**DA FARE**
Riporta per favore, parola per parola, il tratto del brano sui diritti degli omosessuali che va da "L’Iran invece è" fino a "passano comunque bene.".

**BRANO DI LETTURA**

L’Iran invece è riuscito a umanizzarsi e a ritenere anche gli omosessuali come persone, insieme al Botswana, l’Angola e Taiwan (primo stato in tutta l’Asia a legalizzare i matrimoni omosessuali). E non dimentichiamo la Russia e la Polonia. In Russia è sì legale essere omosessuali, ma non esiste alcuna legge che tuteli la comunità e quindi, spesso, la discriminazione e l’odio porta all’omicidio.

Stessa cosa in Polonia, che per essere uno stato civile, è troppo conservatore e i vescovi, proprio recentemente, hanno cercato di guarire gli omosessuali. Lo stesso Presidente Duda, rieletto quest’anno, è convinto la comunità LGBT+ non sia composta da persone con i suoi stessi diritti ma che, addirittura, sia solo un’ideologia. Per cui, sebbene in questi ultimi due paesi non ci sia (fortunatamente!) la pena di morte, gli omosessuali non se la passano comunque bene.

È quindi importante ricordare che siamo tutti uguali e che, anche se hanno compiuto dei grandi errori, anche i carcerati hanno il diritto di poter vivere, magari tutta la vita in una cella, ma pur sempre vivendo.

(Record contenuti in un dataset)
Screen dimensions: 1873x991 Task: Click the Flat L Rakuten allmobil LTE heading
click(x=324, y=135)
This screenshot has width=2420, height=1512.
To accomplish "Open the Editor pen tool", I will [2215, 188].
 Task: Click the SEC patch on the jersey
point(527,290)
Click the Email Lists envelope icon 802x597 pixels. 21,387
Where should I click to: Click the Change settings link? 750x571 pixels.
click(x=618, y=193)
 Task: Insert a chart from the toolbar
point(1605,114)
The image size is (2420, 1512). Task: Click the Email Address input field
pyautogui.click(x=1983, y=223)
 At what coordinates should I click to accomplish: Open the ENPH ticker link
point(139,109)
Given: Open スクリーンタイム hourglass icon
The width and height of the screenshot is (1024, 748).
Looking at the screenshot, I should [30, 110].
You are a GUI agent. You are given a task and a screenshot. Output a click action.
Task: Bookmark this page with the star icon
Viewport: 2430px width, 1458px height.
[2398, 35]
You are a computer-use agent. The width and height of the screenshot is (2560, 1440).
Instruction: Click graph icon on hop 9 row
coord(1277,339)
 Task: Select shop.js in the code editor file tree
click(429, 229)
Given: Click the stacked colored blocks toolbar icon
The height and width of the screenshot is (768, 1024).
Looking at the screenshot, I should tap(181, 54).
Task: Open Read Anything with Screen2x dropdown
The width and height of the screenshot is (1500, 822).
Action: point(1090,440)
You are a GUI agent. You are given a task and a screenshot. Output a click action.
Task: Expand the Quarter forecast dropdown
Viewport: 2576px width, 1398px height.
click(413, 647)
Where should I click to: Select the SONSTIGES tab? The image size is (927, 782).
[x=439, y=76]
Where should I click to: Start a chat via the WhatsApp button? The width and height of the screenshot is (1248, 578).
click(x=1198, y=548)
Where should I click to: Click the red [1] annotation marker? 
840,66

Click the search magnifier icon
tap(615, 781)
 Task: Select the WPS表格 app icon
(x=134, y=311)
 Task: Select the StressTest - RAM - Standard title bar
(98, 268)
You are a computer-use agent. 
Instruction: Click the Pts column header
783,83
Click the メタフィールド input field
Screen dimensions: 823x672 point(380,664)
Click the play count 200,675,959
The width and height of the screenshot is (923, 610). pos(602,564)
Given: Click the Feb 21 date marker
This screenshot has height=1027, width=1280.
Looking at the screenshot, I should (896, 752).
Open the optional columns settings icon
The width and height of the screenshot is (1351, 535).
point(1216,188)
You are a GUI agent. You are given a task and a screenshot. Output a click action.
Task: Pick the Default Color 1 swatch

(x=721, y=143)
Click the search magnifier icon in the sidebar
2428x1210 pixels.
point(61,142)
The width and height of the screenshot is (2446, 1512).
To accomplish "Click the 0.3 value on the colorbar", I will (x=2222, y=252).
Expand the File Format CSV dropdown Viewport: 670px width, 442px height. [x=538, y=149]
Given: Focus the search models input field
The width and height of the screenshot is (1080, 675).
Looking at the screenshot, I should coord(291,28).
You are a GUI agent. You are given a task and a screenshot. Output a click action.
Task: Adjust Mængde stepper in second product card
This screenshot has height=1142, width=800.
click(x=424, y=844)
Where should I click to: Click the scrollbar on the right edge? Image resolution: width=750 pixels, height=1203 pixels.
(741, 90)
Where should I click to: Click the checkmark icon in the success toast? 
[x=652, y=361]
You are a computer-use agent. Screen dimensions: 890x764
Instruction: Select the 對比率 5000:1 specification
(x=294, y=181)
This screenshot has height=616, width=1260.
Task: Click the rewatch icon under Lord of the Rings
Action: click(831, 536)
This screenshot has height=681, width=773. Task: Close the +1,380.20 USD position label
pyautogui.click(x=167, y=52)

**IL RISULTATO**
L’Iran invece è riuscito a umanizzarsi e a ritenere anche gli omosessuali come persone, insieme al Botswana, l’Angola e Taiwan (primo stato in tutta l’Asia a legalizzare i matrimoni omosessuali). E non dimentichiamo la Russia e la Polonia. In Russia è sì legale essere omosessuali, ma non esiste alcuna legge che tuteli la comunità e quindi, spesso, la discriminazione e l’odio porta all’omicidio.

Stessa cosa in Polonia, che per essere uno stato civile, è troppo conservatore e i vescovi, proprio recentemente, hanno cercato di guarire gli omosessuali. Lo stesso Presidente Duda, rieletto quest’anno, è convinto la comunità LGBT+ non sia composta da persone con i suoi stessi diritti ma che, addirittura, sia solo un’ideologia. Per cui, sebbene in questi ultimi due paesi non ci sia (fortunatamente!) la pena di morte, gli omosessuali non se la passano comunque bene.